- [What you are asked to do]:
Return each line of the listing below that contains the word "Given", matching case.

Screenshot pointing data:
╔══
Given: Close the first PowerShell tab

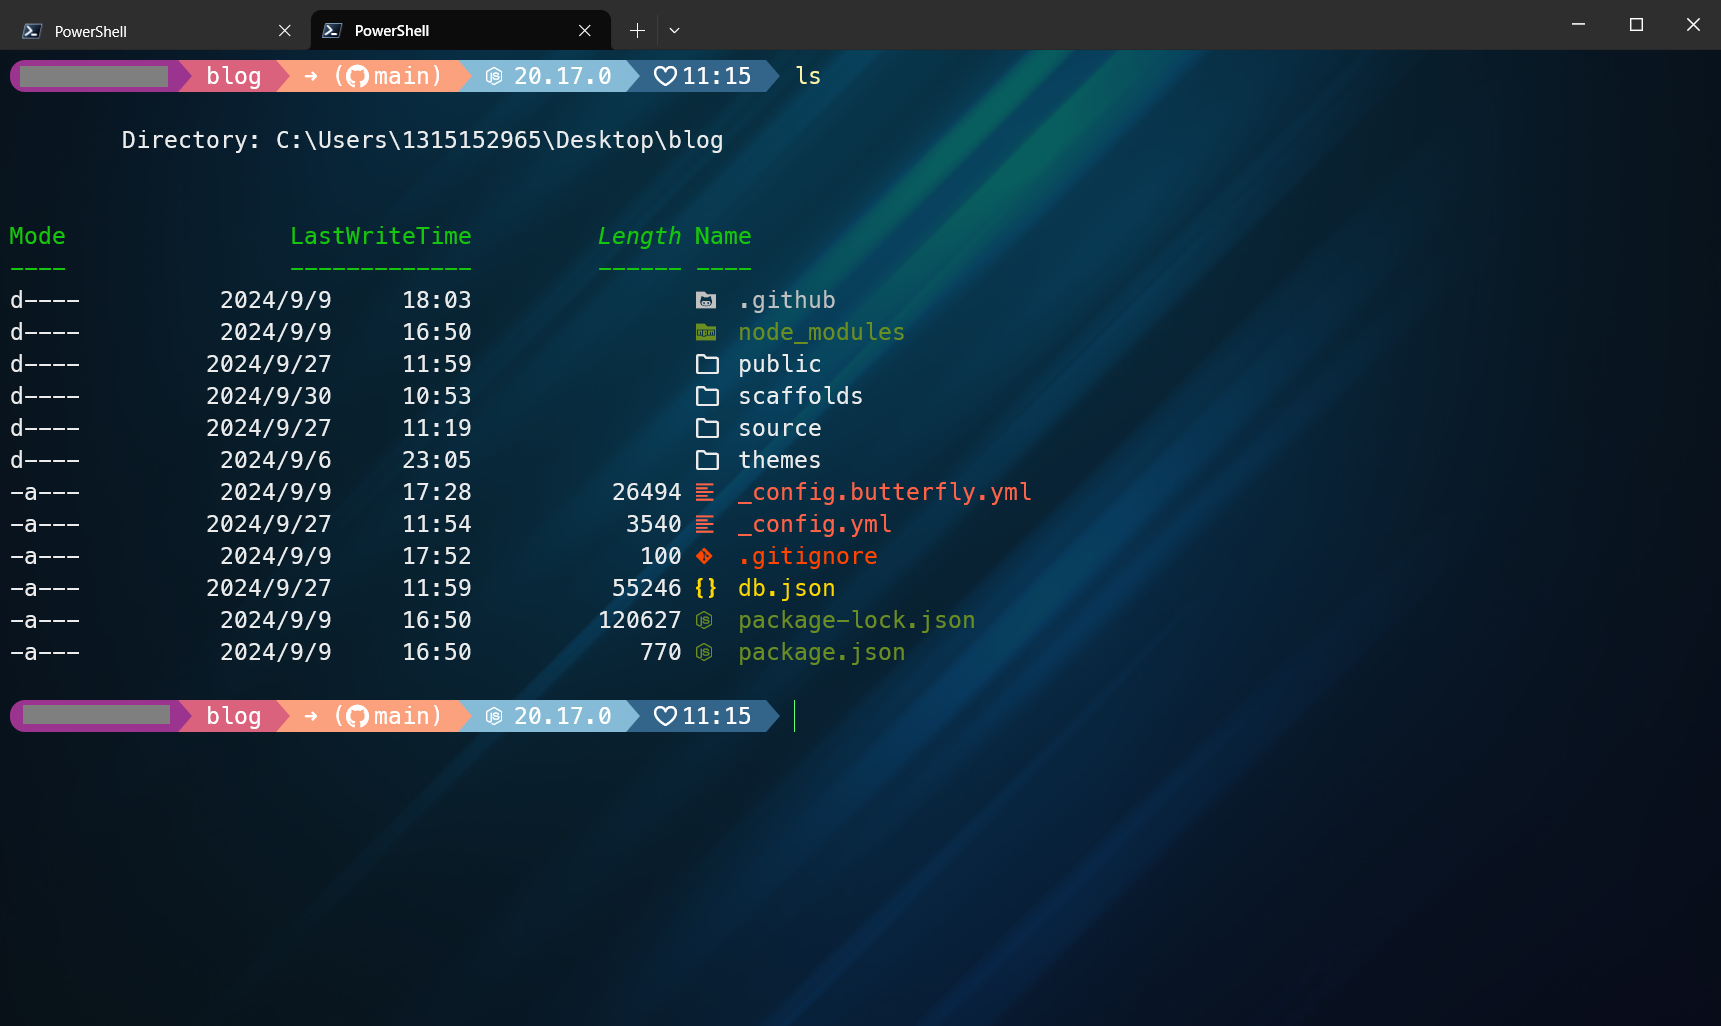Looking at the screenshot, I should (x=285, y=31).
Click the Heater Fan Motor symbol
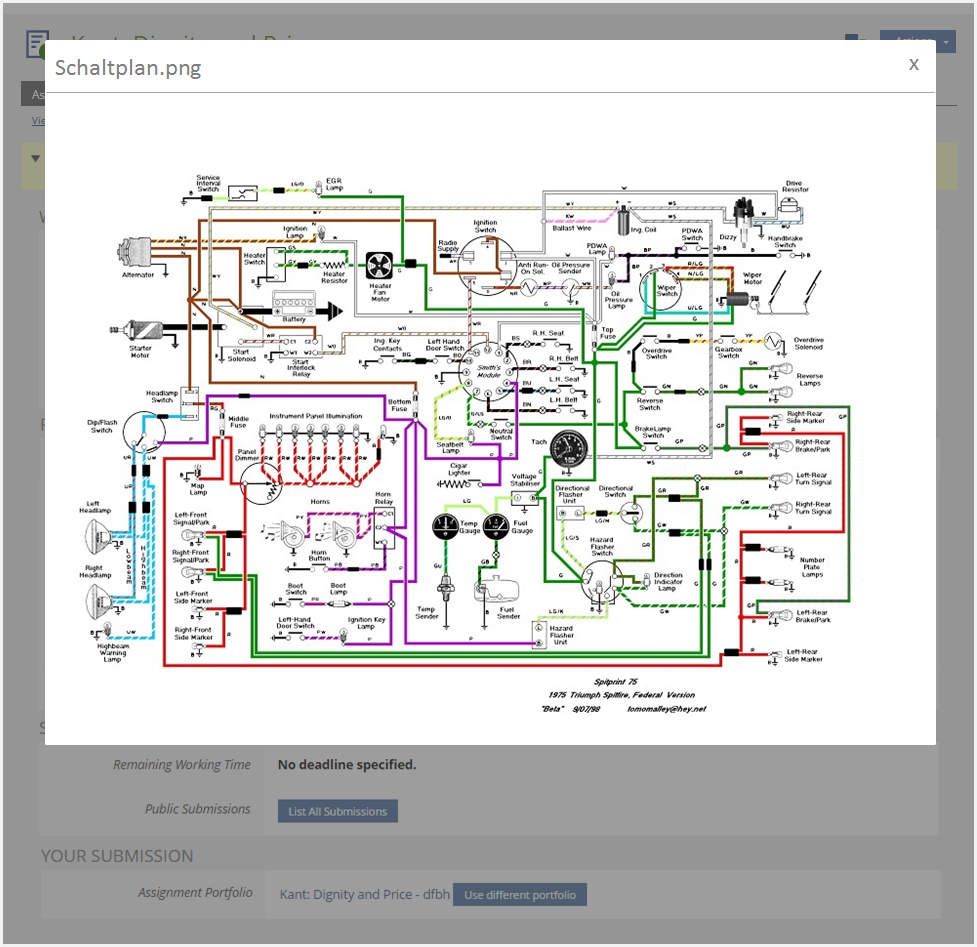This screenshot has width=977, height=947. tap(380, 266)
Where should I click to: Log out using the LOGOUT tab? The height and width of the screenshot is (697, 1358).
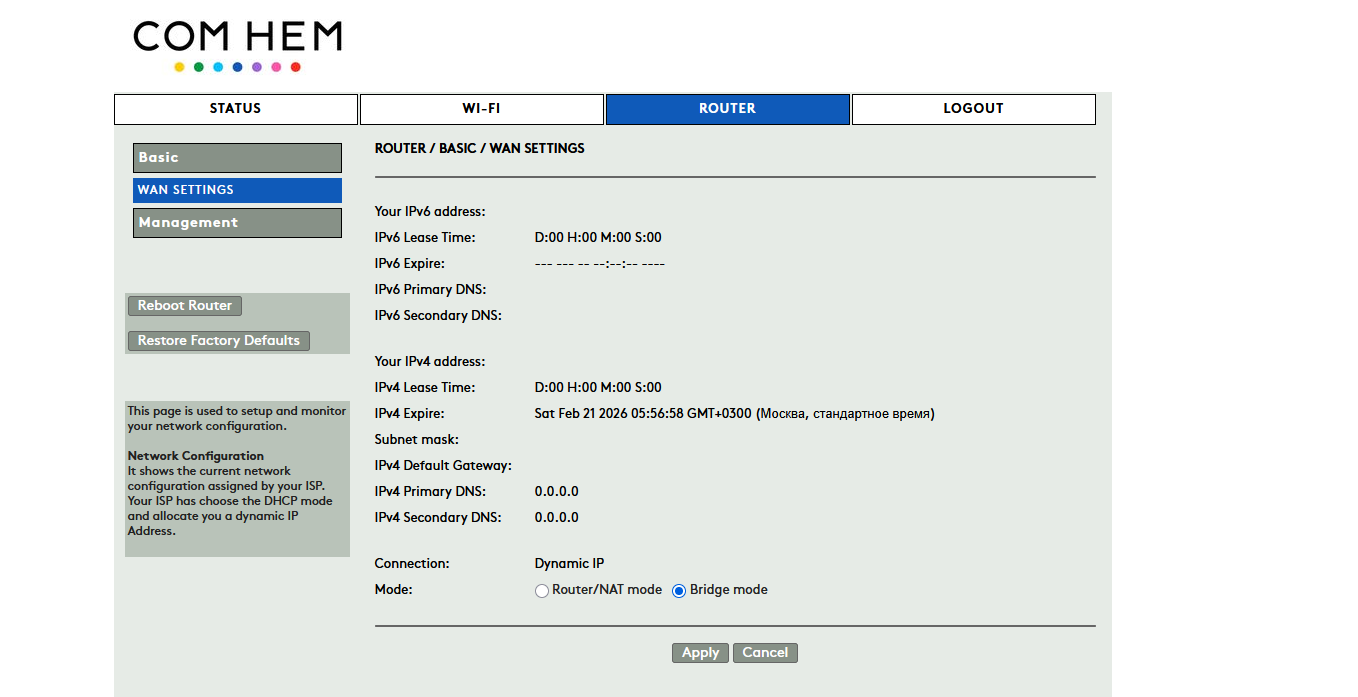pos(973,109)
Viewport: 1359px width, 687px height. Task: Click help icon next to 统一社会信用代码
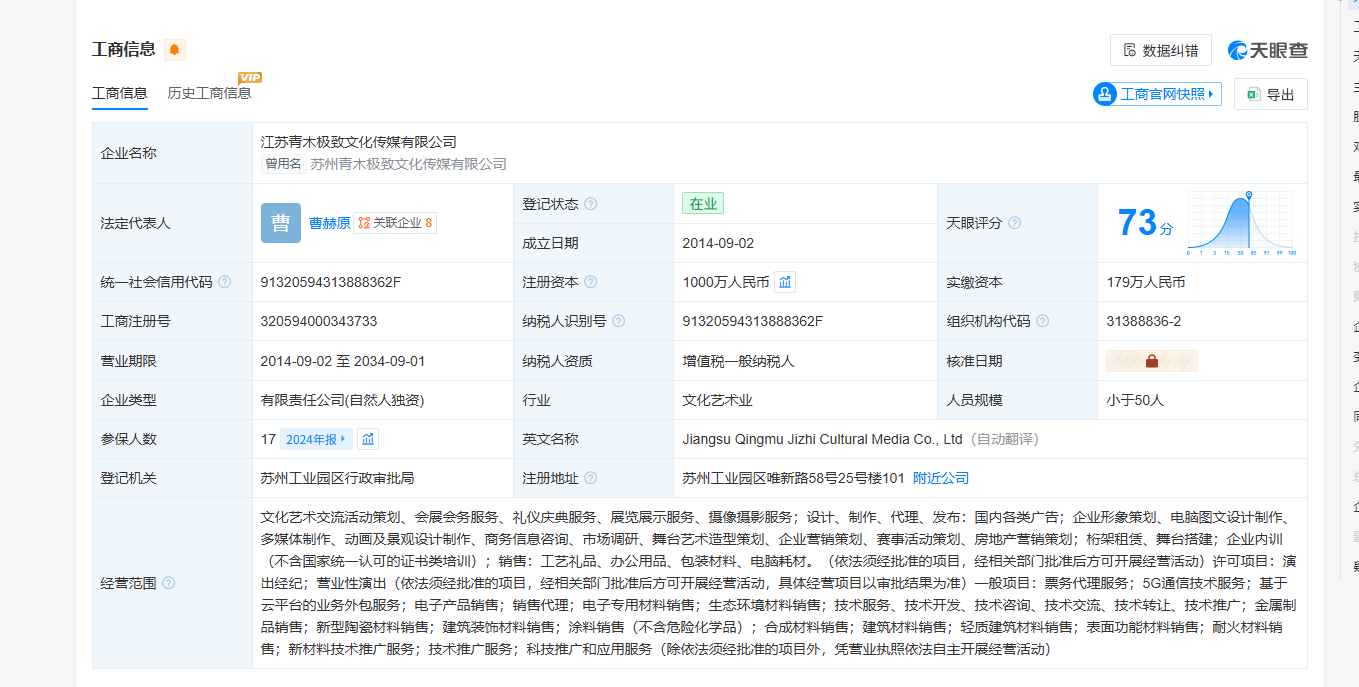225,282
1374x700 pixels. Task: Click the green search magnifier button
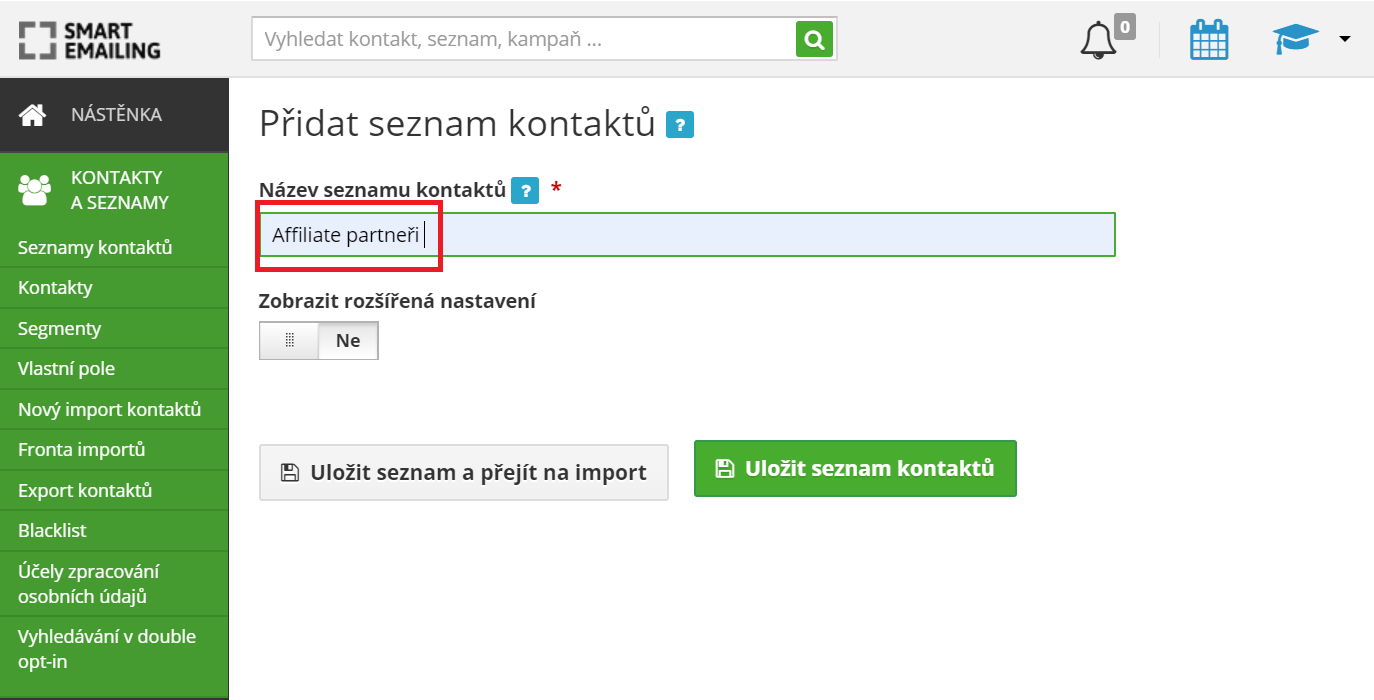[815, 40]
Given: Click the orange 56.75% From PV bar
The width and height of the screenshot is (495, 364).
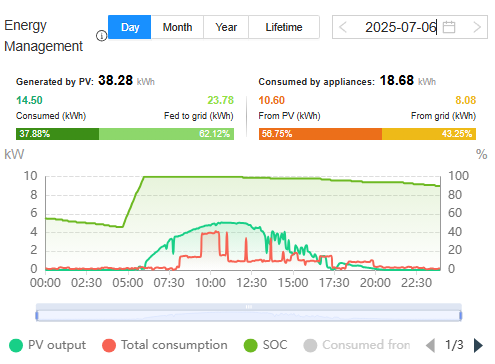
╚══
- [Task output]:
Given: Close the first PowerShell tab
Given: Click the orange 56.75% From PV bar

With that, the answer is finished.